As of Friday, 208 Alaskans were in the hospital with COVID. A significant percentage of those people will die. For the 27 of them who are on ventilators, the Centers for Disease Control and Prevention says about 50% die.
“I’ve heard many of our therapists say, ‘I feel like a failure working in this unit, because everything I know to do doesn’t work, it doesn’t make a difference,’” said Karen Good, who oversees respiratory care at Providence.
Good said it’s stressing family relationships and testing the patience of hospital workers who say that the suffering is largely preventable through vaccination.
Heidi Decaro, a respiratory technician at Providence’s ICU, said she’s had patients who don’t take COVID-19 precautions seriously or deny that the coronavirus is real, even as they are dying. It’s stretching her professionalism.
“You really do have to bite your tongue, because you are a professional first of all, but you are there to help them and so you have to work on building a relationship,” she said. “Because there’s already a barrier of: This isn’t real versus this is real.”
Decaro said it’s making her more irritable at home. After losing patients — she says four patients under her care died last week — she’ll snap at her family for small annoyances.

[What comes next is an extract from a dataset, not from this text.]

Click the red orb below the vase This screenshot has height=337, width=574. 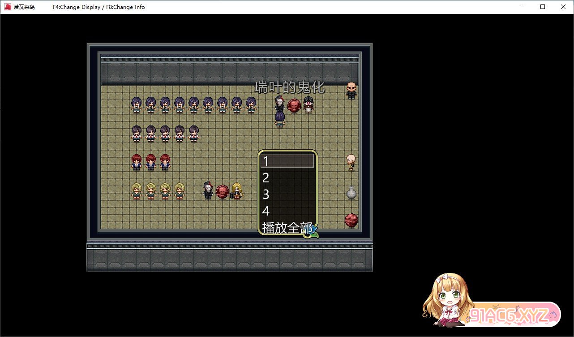tap(351, 220)
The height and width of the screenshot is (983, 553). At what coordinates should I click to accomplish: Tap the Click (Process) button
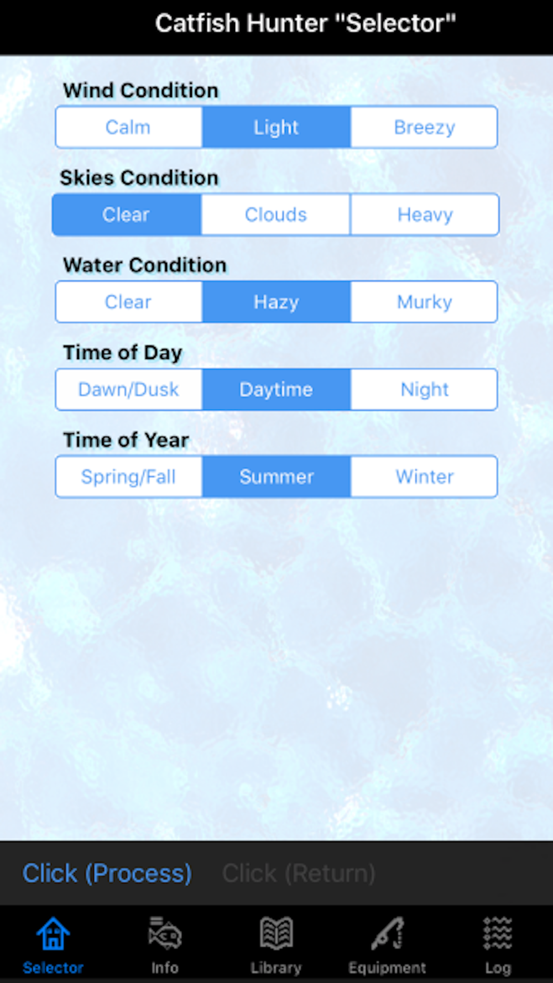(107, 874)
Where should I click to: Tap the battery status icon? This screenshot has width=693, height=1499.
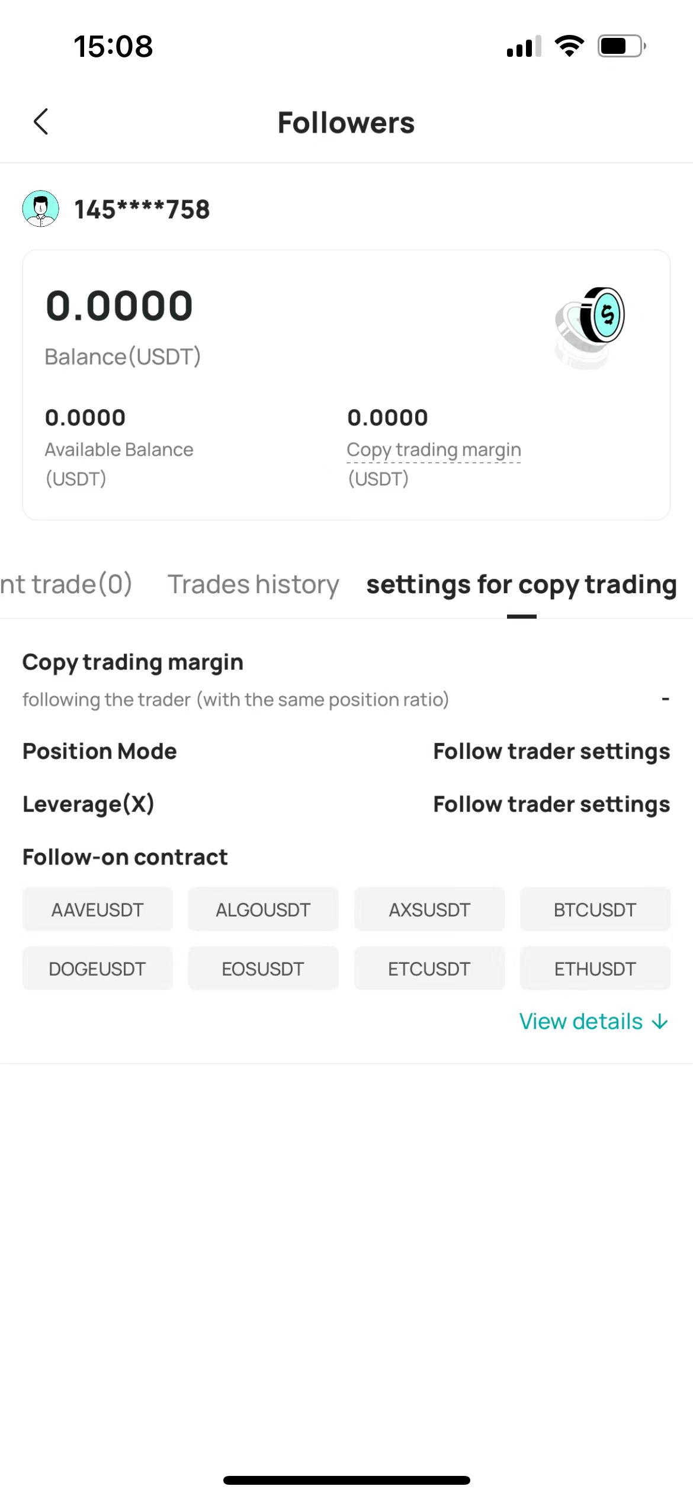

“People are dying out there — just do the dishes!” she said. “It’s the little things.”
Decaro said workers at the ICU say they feel isolated from the rest of the city, where life is going on as normal.
Doctors and nurses have publicly implored political leaders to impose restrictions like masking, but so far the governor and Anchorage’s mayor have said they’re doing everything they can.
“Everybody in the health care system feels helpless because we see the end result of something that could have been preventable,” said Javid Kamali, an intensive care physician at Providence.
Kamali, 56, has been a doctor for 20 years, and said that aside from seeing sicker COVID-19 patients in the hospitals, he’s also seeing younger patients.
“For the first time in my entire career, which spans about 20 years, I’ve had a whole ICU filled with patients who are younger than me,” he said. “That has never happened before”
He said unvaccinated patients in their 30s and 40s have died from COVID-19 in recent weeks.
Hospitals have been forced to keep people being treated for COVID-19 in emergency rooms instead of ICUs, where they could get better care. They’re being held for hours, or even days, taking up space for new patients who come in with less serious issues.
“You see your family, your loved ones, your friends, waiting in the emergency department waiting room with really bad abdominal pain, chest pain, shortness of breath — all of these awful symptoms that you’d want to get addressed immediately — are generally getting pushed to the backburner,” Kinsler said.
Kinsler said that ER nurses are used to stabilizing patients and moving them out of the beds. With COVID-19, he said, they’re forced to do a job they’re not as well trained for.
Nationwide, news outlets have reported patients dying while waiting for a bed in the ER, as the latest surge in cases keeps hospitals at or near capacity. When asked whether Alaska has gotten to that point, Kinsler gave an unequivocal “yes.”
“It’s there, absolutely. 100% there,” he said.
It’s especially hard to see patients come in one day and have their parents come in a few days later and die from the disease.
He said those patients often blame themselves.
“It’s pretty jacked up to say, you caused your parents to die because of the decisions that you made. But it’s an easy leap to make in the brain,” he said. “That is the most heartbreaking thing and I’ve seen it multiple times.”
One of the few comforts health care providers have is one another. They say they’re forging tighter bonds through after-work beers or hikes on days off, or bringing cookies to work to share.
Good said that if nurses or technicians blame themselves for losing a patient, physicians will often round up the staff to remind them of everything they did do.
“We help each other the best we can. We bring them snacks, we sit down with them, we wipe off the tears,” said Kamali. “But that’s pretty much all we can do.”
He said there’s something the public can do to help: get vaccinated.